L'arenicola
PDF Stampa E-mail

Testo di Michele Turchino

L’anellide per eccellenza per il nostro tipo di pesca; presenta un corpo elastico color rosso, il suo potere attirante è causato dalla quantità elevata di sangue contenuta e per la sua vivacità, proprio per questo è consigliato il suo innesco con ago per non far fuoriuscire il liquido che potrebbe causare sia una scarsa tenuta all’amo che una catturabilità ridotta.
L’arenicola può essere utilizzata in pesca tutto l’anno con risultati ottimi per tutti i pesci di taglia, anche una volta ben innescata, si deve prestare attenzione durante il lancio, perché molto fragile.

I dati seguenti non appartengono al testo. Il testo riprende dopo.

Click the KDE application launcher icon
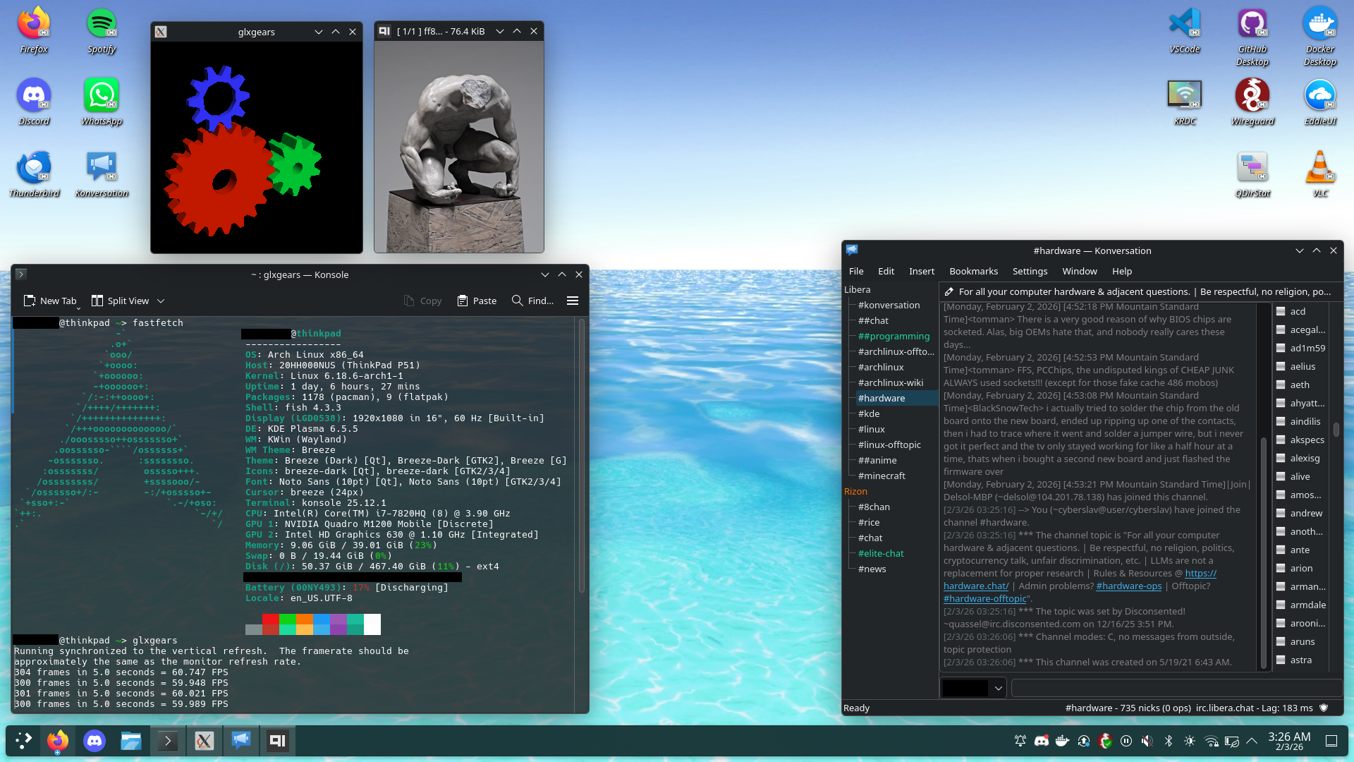 pyautogui.click(x=23, y=741)
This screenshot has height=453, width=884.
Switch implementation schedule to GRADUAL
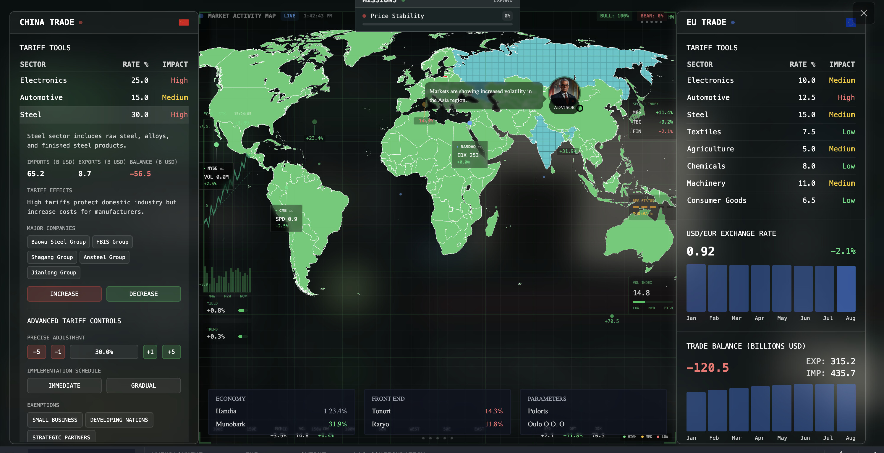coord(143,385)
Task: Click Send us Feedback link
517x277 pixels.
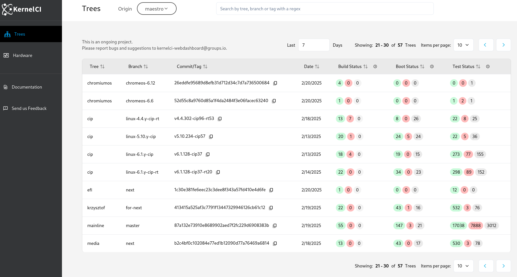Action: coord(29,108)
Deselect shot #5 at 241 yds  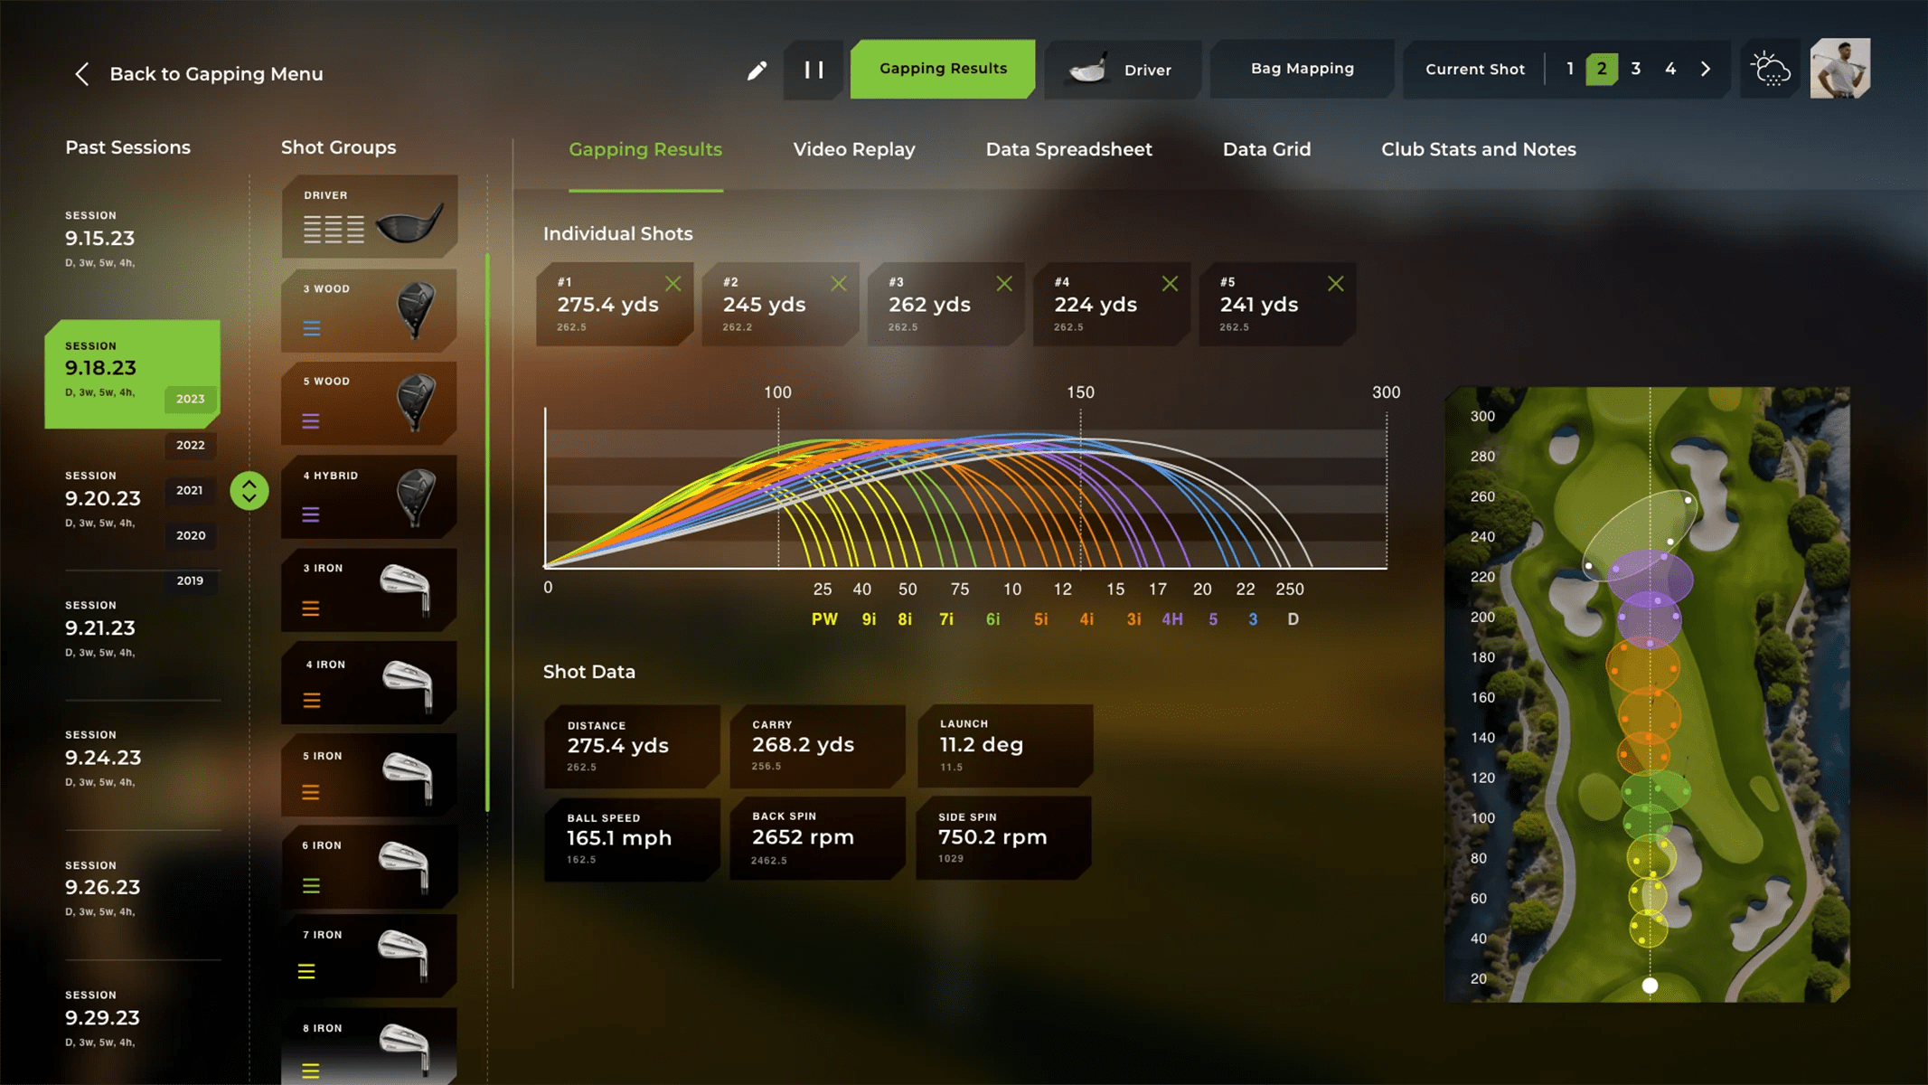pyautogui.click(x=1337, y=283)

Adatta soprattutto per i grufulatori come le mormore, saraghi, razze è apprezzata allo stesso modo anche da predatori come orate e spigole soprattutto al tramonto.
Purtroppo l’unica controindicazione all’uso di questo stupendo verme è il costo elevato, infatti molti surfcaster lo utilizzano innescato a pezzetti, anche se la tenuta in pesca e la catturabilità in questo modo non sono assicurate.
Tra i vari inneschi più redditizi ci sono, l’innesco a calzetta, nel quale il verme infilato nell’ago, viene fatto scivolare sull’amo e su una parte di filo e l’innesco a ciliegia, dove una parte di verme viene infilata sul filo e la restante parte viene più volte infilata sull’amo, creando una specie di pallina a forma di ciliegia.
Gli ami più adatti sono assolutamente a gambo fine con o senza occhiello per non ledere il verme che ha un diametro molto piccolo, l’arenicola è un verme attirante sia con il mare calmo che estremamente mosso.
La temperatura di conservazione è tra i +14° e i +18°, adagiata in un contenitore di polistirolo, di sabbia bagnata che ne conserva in modo ottimale le caratteristiche.